__Task description__
Retype, without changes or pictures, only the lines that begin at the one containing "Image resolution: width=1568" and end at the last line of the records that follow.
+++ Task inputs
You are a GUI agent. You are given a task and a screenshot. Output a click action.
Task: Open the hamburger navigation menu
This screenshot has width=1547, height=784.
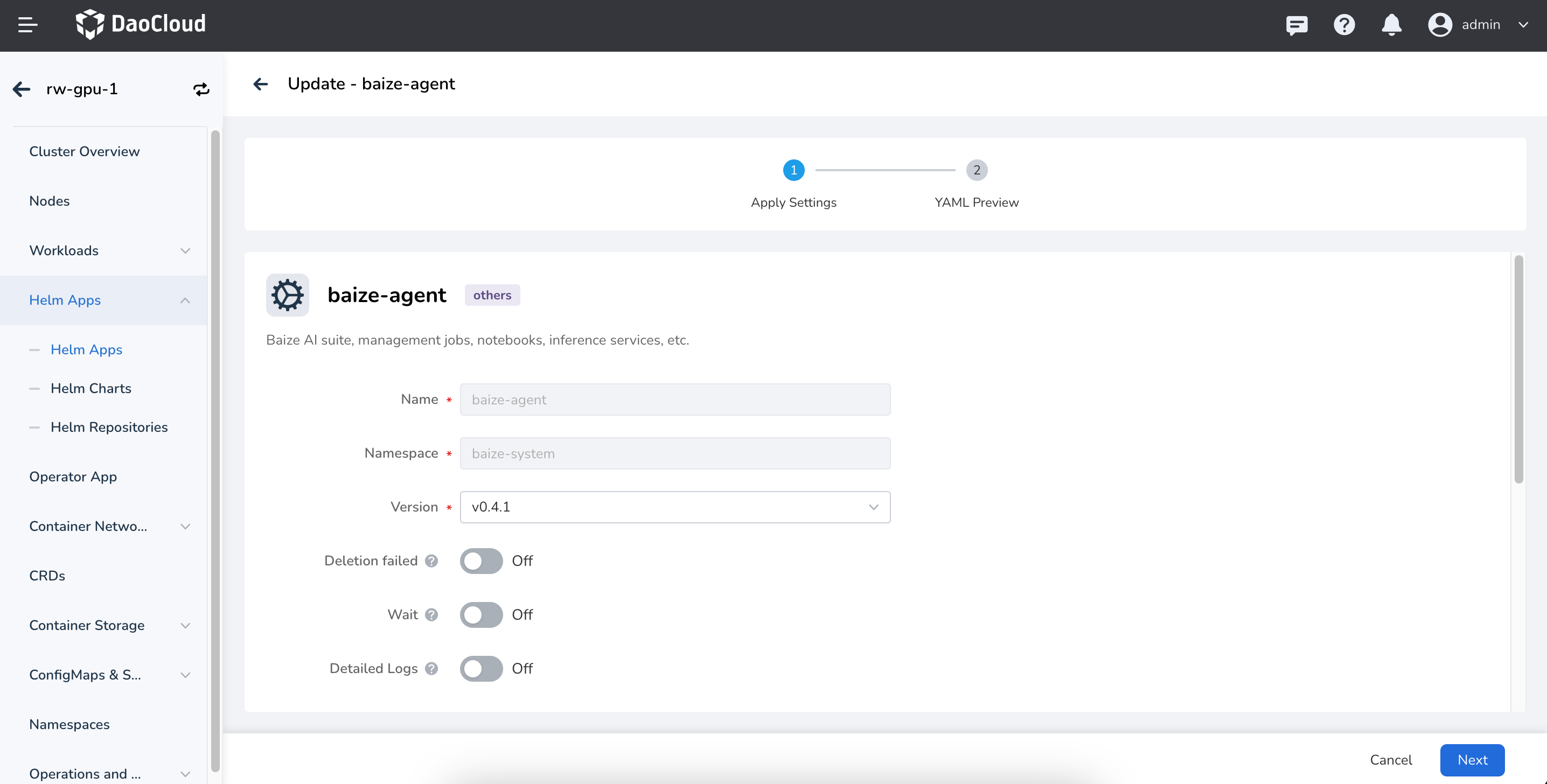pos(27,25)
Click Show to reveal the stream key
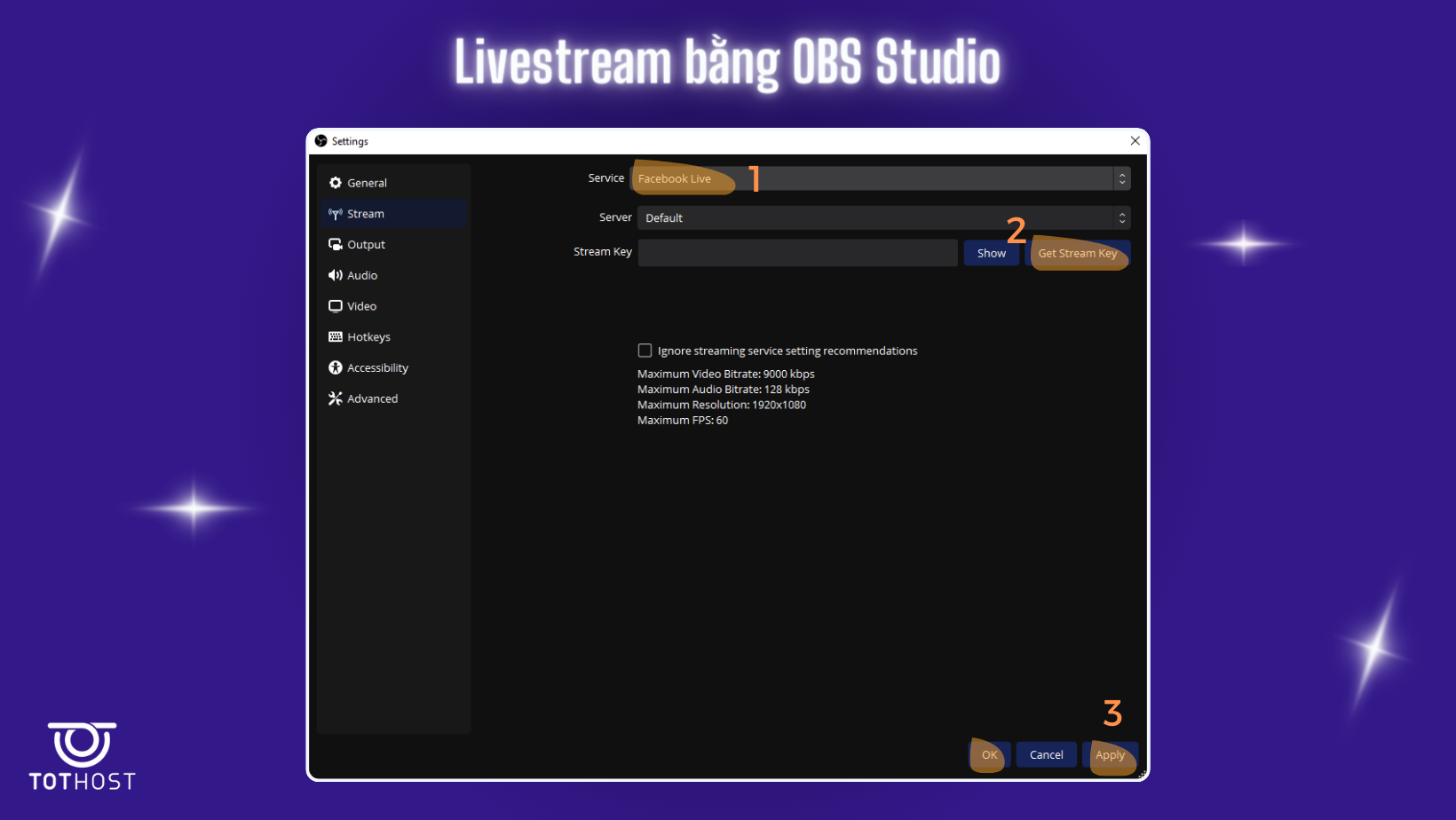 click(991, 252)
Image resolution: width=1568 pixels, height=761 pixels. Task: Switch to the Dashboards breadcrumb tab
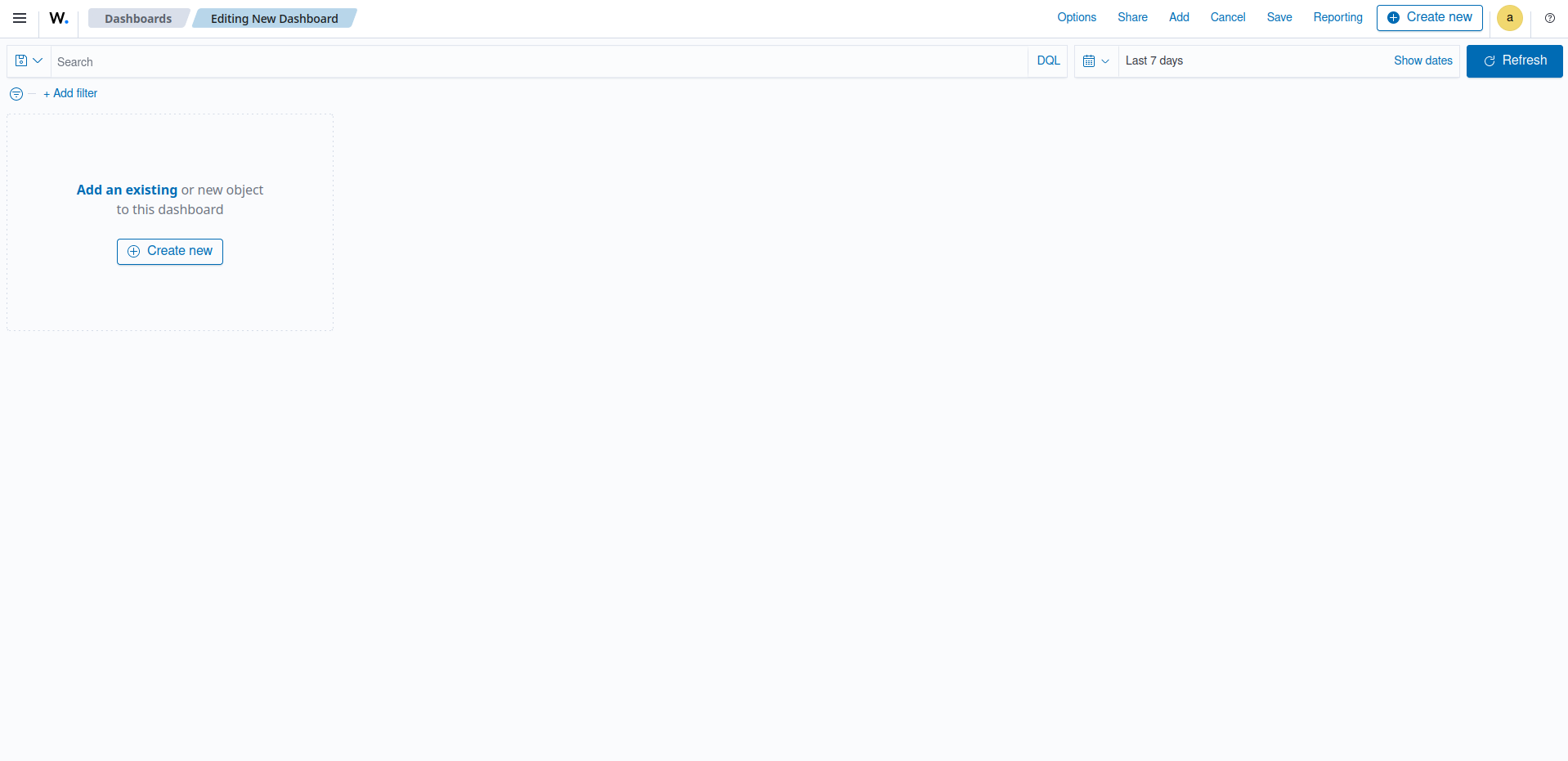(x=137, y=18)
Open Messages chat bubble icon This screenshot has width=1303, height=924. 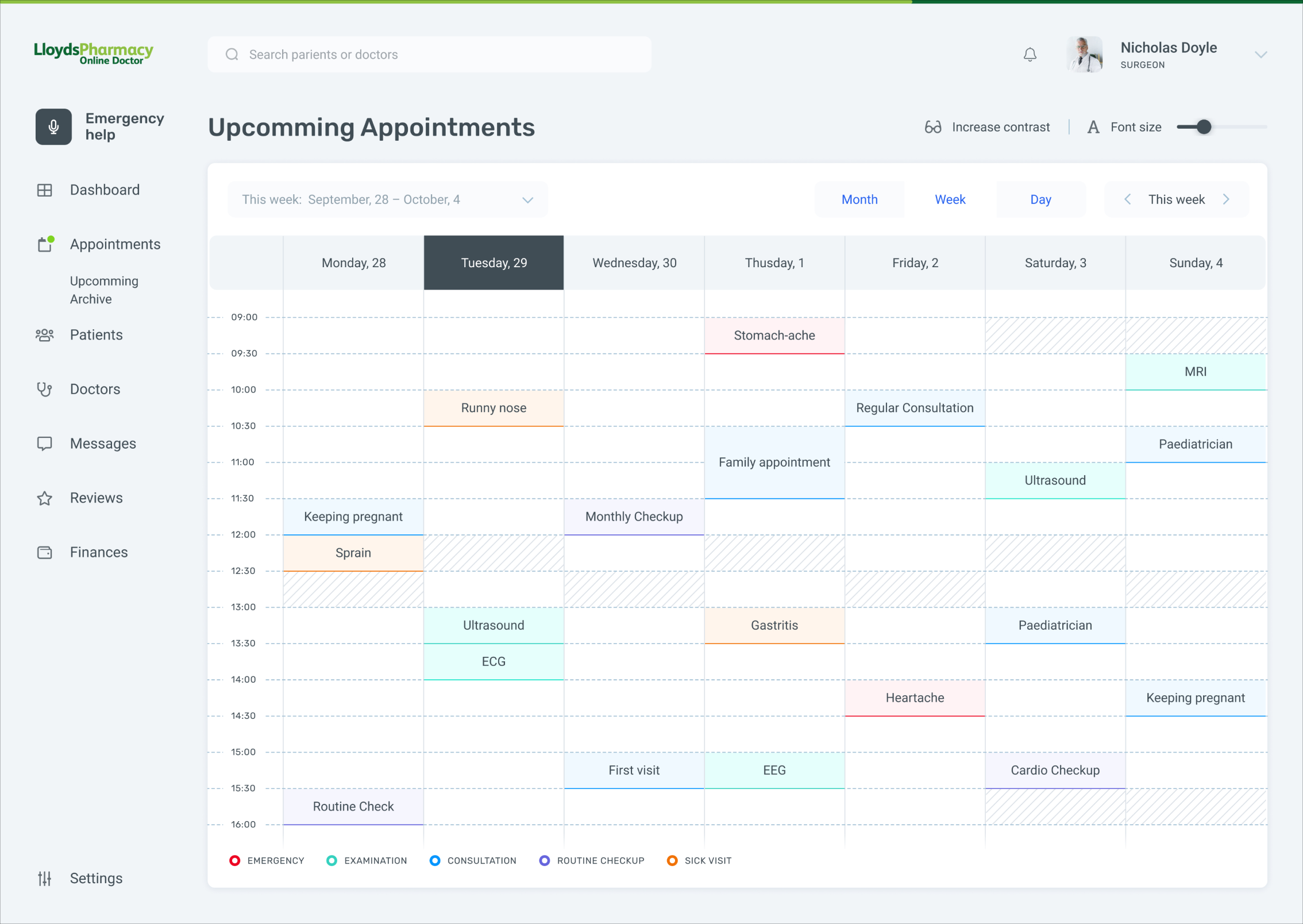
++++++
__Exercise output__
Image resolution: width=1568 pixels, height=761 pixels. Task: Switch to the Dashboards breadcrumb tab
(x=137, y=18)
Open Messages chat bubble icon This screenshot has width=1303, height=924. 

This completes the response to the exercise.